Crecemos. Las plantas surgen de la tierra con la esperanza de arañar el cielo. Los conejos salen de su madriguera con la esperanza de no ser cazados. Los pájaros salen de sus nidos con la esperanza de encontrar el sur.
Inevitablemente crecemos. Y cuando lo hacemos, nos damos cuenta de lo inalcanzable que es el cielo, de que la vida es cazar o ser cazado, y que tristemente el norte se tiene que imponer sobre el sur.
Crecemos. Arrancamos conocimientos de hojas marchitas por el uso, robamos rayos al sol y polvo a las estrellas. Crecemos, interior y exteriormente. Vamos haciéndonos cada vez más fuertes, más hábiles y más desenvueltos.
Pero lamentablemente, todo esto no vale de nada. Siempre preferiremos el suave velo de la infancia, la inocente ignorancia de los cachorros y la calidez del nido en los días de lluvia. Preferiremos no tener que ser ni norte ni sur, simplemente ecuador. Preferiremos no tener miedo a ser cazados.

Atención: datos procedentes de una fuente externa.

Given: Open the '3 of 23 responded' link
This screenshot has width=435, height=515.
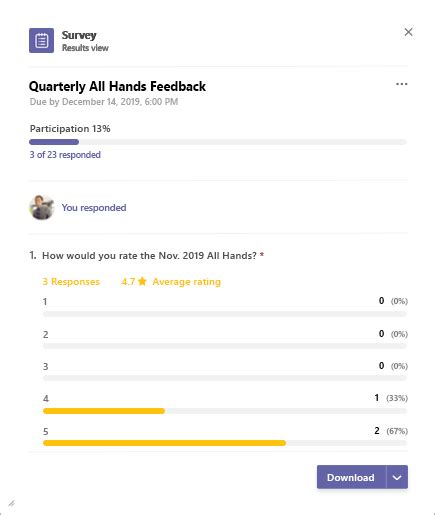Looking at the screenshot, I should tap(65, 155).
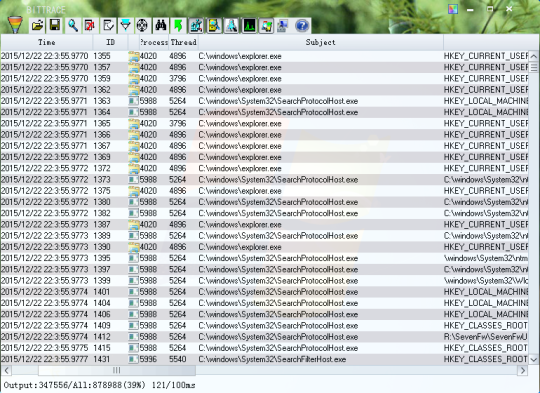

Todos, en mayor o menos medida soñamos con ser Peter Pan y no crecer, que las cosas no cambien, que todo se reduzca a la atemporalidad de los niños. Que no nos tengan que extraer las sonrisas por cirugía ni el entusiasmo con golpes.
La nostalgia pica fuerte cuando las fuerzas se esfuman con la rapidez del vaho en invierno.